"""
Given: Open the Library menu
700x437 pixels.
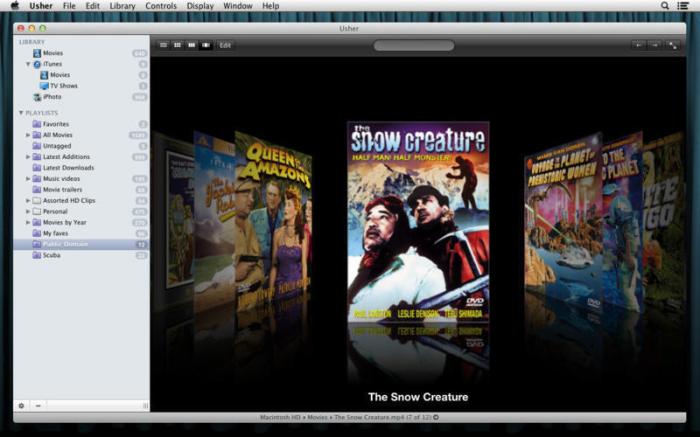Looking at the screenshot, I should click(x=122, y=6).
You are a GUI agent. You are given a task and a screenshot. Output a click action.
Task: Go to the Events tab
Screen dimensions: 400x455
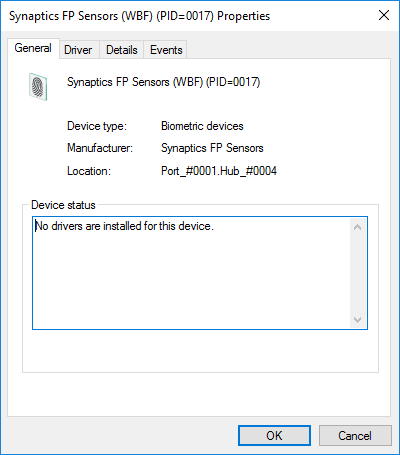point(166,50)
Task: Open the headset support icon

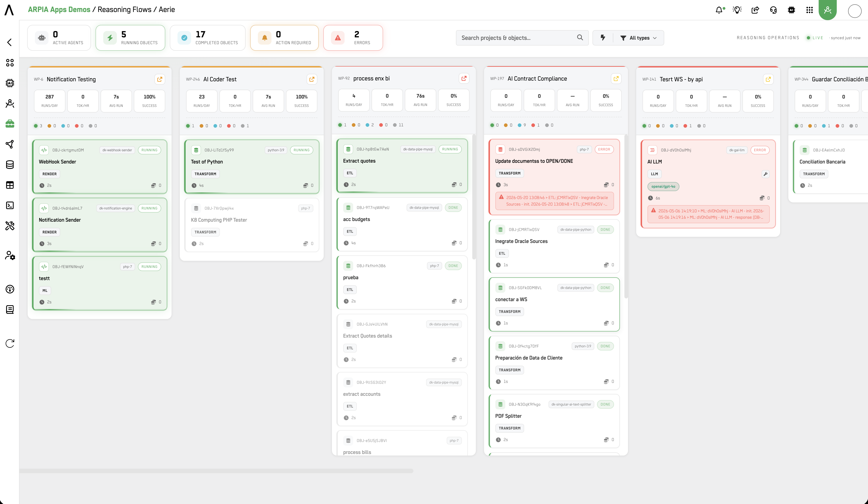Action: tap(773, 10)
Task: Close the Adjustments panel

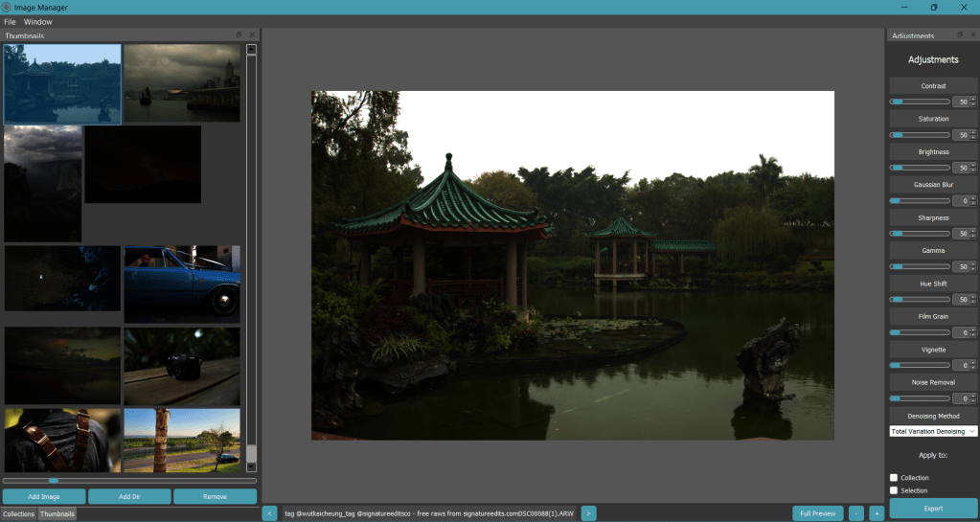Action: click(973, 35)
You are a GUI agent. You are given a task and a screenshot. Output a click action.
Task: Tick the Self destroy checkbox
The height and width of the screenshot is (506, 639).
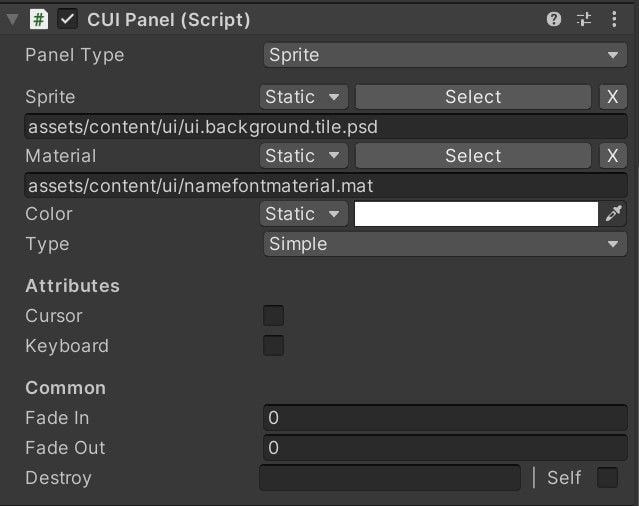(607, 477)
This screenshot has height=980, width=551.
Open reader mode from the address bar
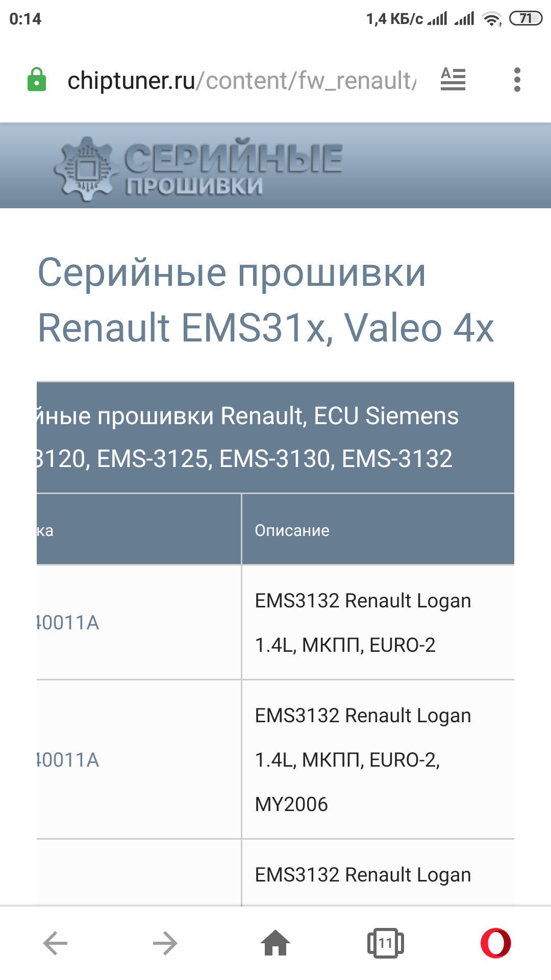tap(453, 80)
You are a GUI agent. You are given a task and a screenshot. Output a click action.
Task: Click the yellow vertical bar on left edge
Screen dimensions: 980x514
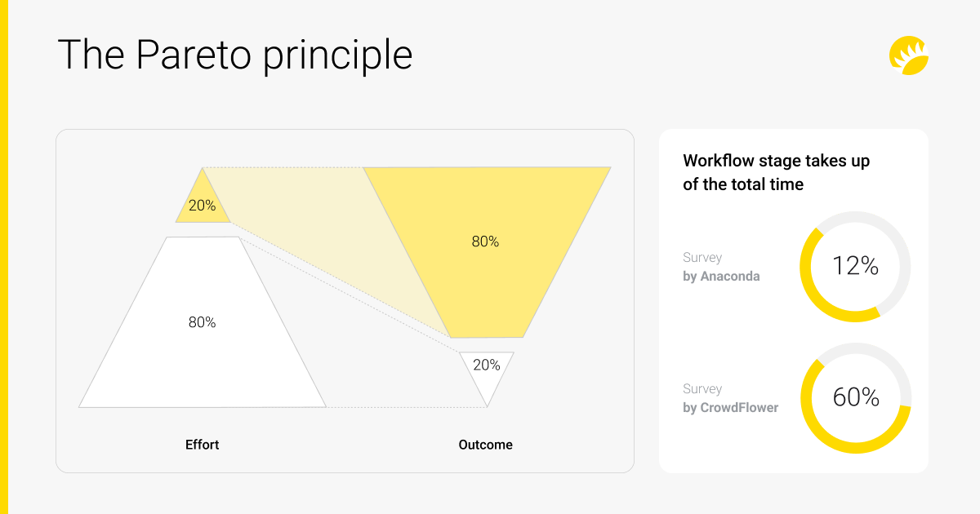coord(3,257)
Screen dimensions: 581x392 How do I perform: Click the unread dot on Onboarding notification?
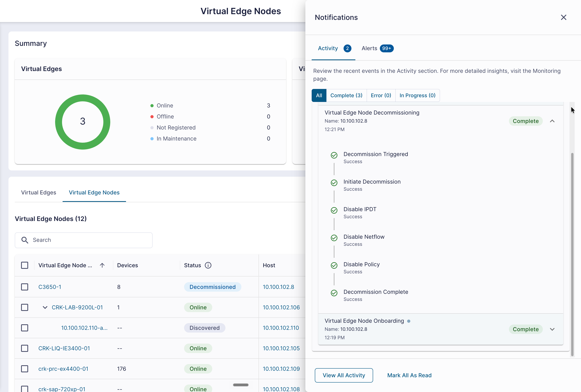pos(409,321)
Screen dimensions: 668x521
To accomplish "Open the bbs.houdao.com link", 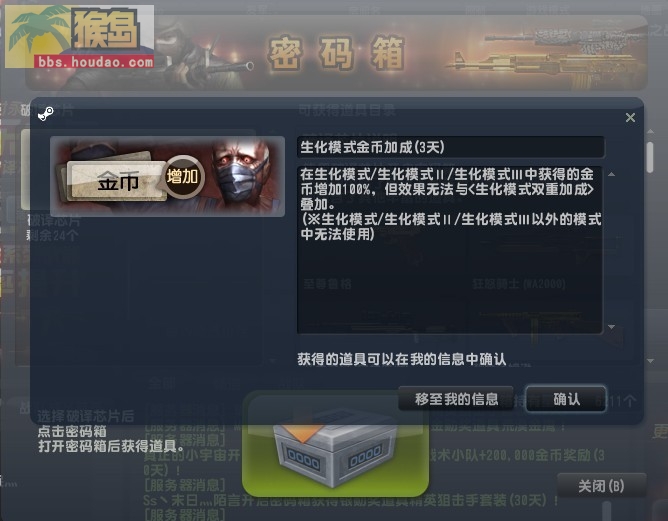I will 95,62.
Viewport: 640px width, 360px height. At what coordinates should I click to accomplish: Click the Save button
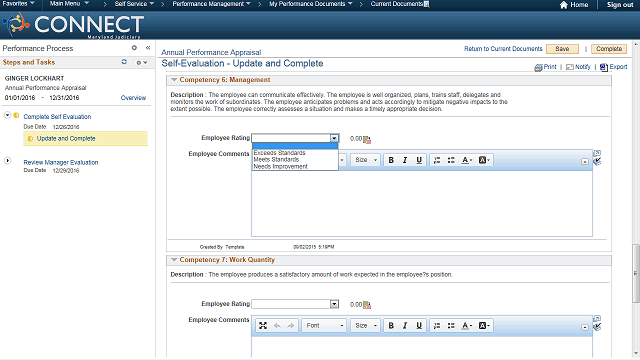[562, 49]
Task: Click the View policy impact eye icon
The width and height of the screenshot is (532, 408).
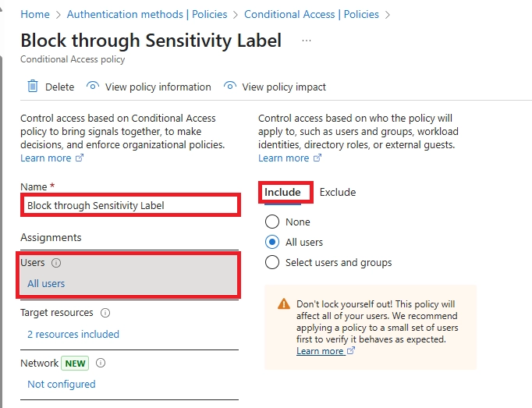Action: pyautogui.click(x=229, y=86)
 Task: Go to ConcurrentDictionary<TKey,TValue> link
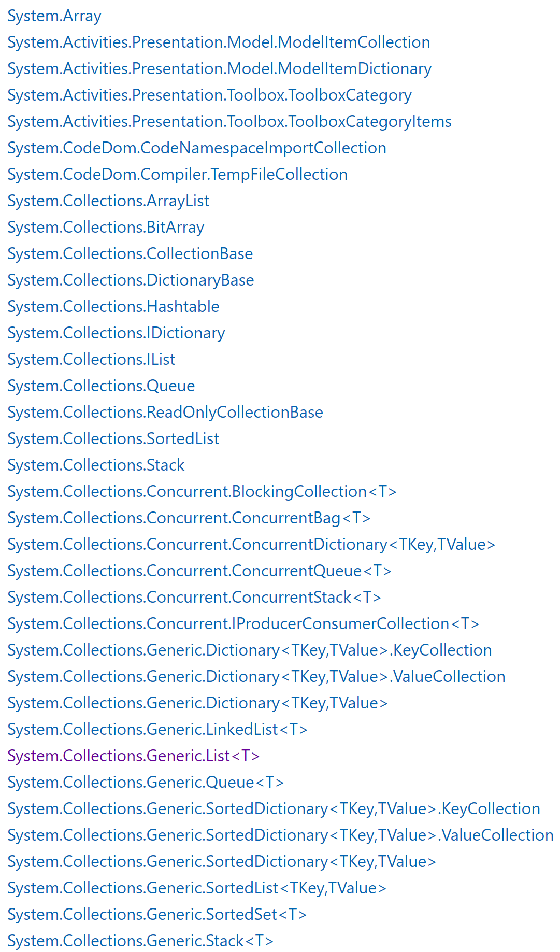pos(251,545)
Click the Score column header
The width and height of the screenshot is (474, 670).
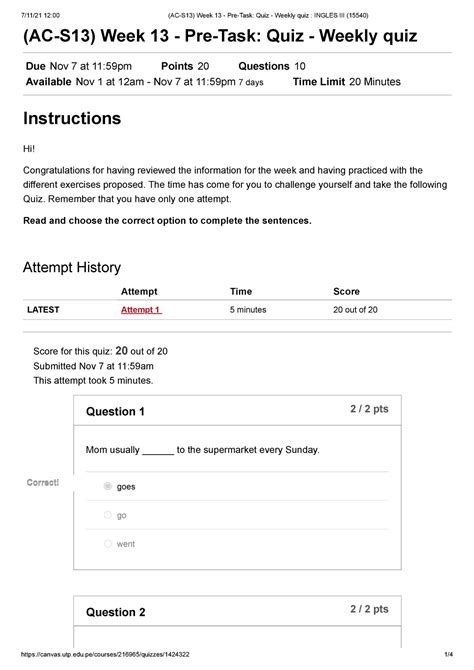click(x=346, y=291)
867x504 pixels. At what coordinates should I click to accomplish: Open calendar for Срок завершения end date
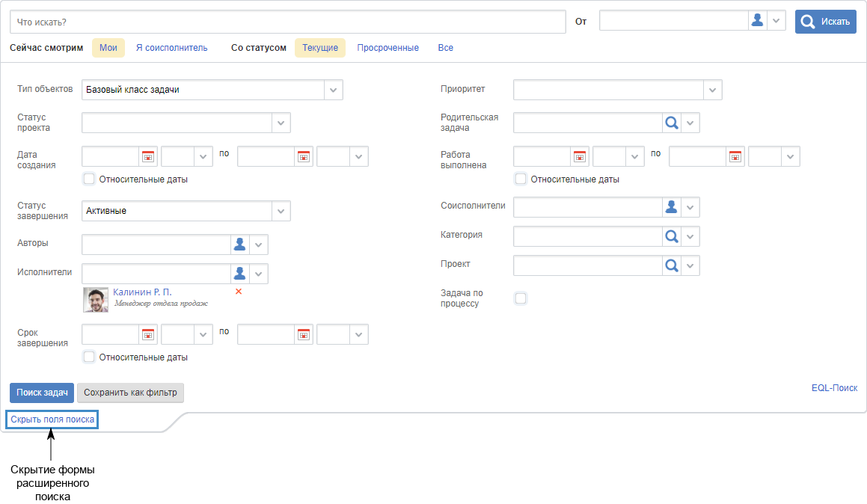coord(304,334)
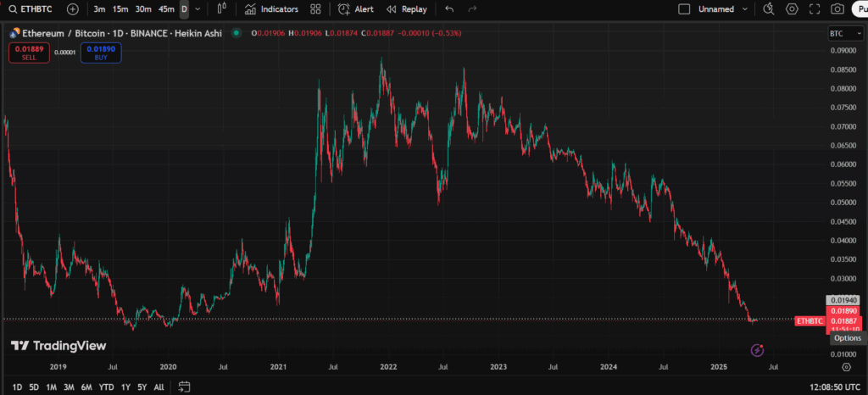Click the redo arrow icon
868x395 pixels.
(472, 9)
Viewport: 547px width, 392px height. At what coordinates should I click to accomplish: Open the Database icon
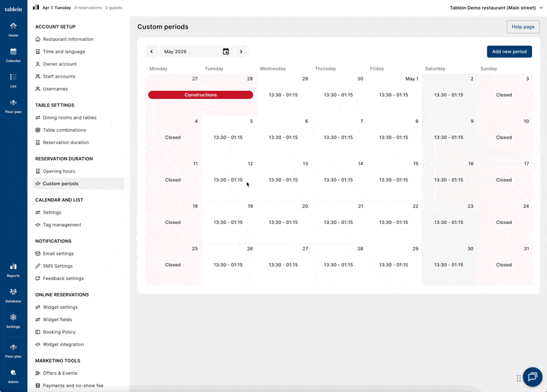(x=13, y=294)
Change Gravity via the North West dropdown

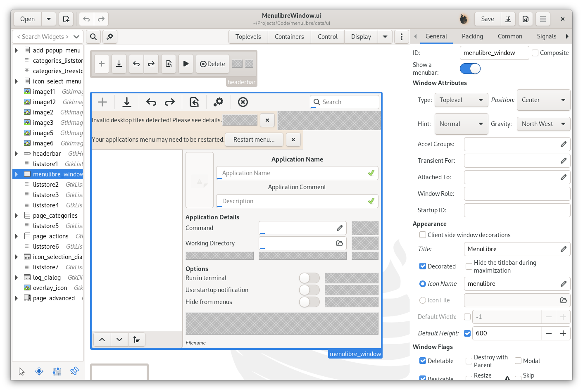(543, 124)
"""
> _WHAT IS REQUIRED_
The output should hold only the lines from the one containing "Viewport: 547px width, 392px" through the last line of the listing, reproduced exactly, pictures omitted.

> _RESULT OF THE EXERCISE_
Viewport: 547px width, 392px height. At what coordinates should I click to accomplish: Open the Database icon
(x=13, y=294)
Change Gravity via the North West dropdown

(543, 124)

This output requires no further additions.